Broadband has finally been delivered at my place of work and due to a combination of miscommunication and not-quite-competence, all they(BT) did was to install the line and provide a router; they didn’t actually set anything else up or offer support (well, not quite right, there is a support line, but the guy ended up telling me he ‘didn’t know’).
So, I have a DSL connection that has been tested and activated, delivered across a copper phone line; attached to this is a router than has four ethernet ports on it.
Up until now, the company internet access worked like this:
A PC was set aside as a mail and proxy server; it was connected to an ISDN line on dialup (as well as being connected to the office network) - IE on the client machines was set up to point at the IP address of the mail/proxy server machine, the web proxy application (a bit of freeware called Jana Server) would dialup on demand.
BT don’t support any method of connecting the router directly to the office network, and I need to put a firewall in place anyway; what I think I need to do is:
Install a second NIC in the mail/proxy server machine so that it can connect into the router.

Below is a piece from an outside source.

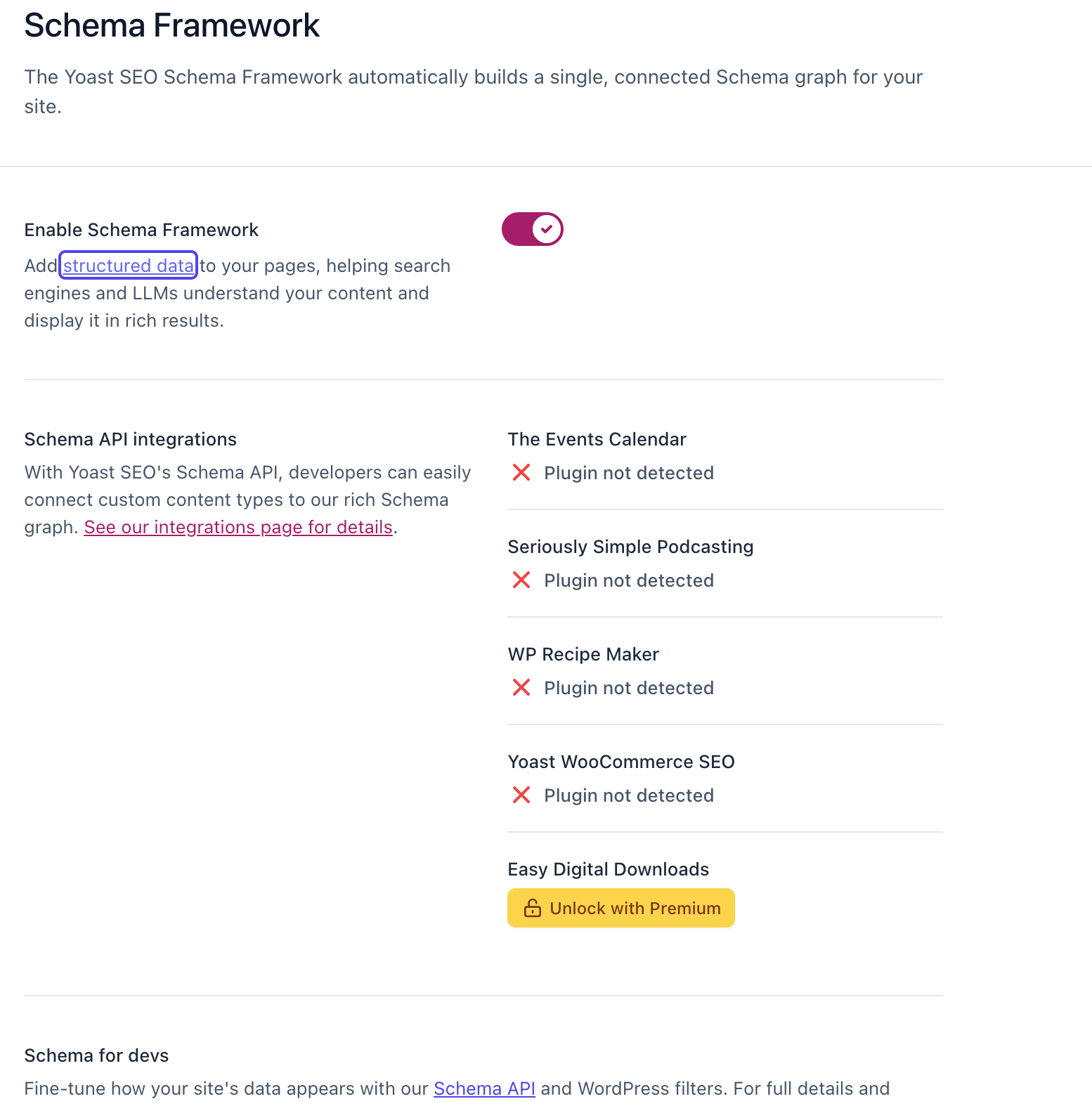Click the red X beside Yoast WooCommerce SEO
This screenshot has height=1106, width=1092.
click(x=521, y=795)
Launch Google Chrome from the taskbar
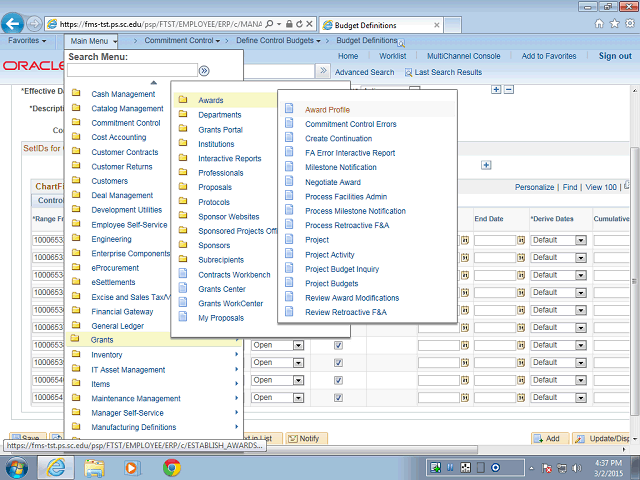Screen dimensions: 640x480 [171, 467]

Install a software firewall on the machine
I’m terribly unclear on how the PC sees the internet connection (I’ve only ever dealt with ordinary dialup, ISDN and broadband modems, which are all treated by Windows in much the same way). As I’ve mentioned elsewhere, I’m an IT generalist and this is one of my weak areas - I tend to bone up on things as the need arises, which is what I need to do here, but I can’t do that in a vacuum - any sound advice you can offer will be most gratefully appreciated.
Couple more details; the mail/proxy server runs W98 (for no particularly good reason) and we have been allocated a static IP.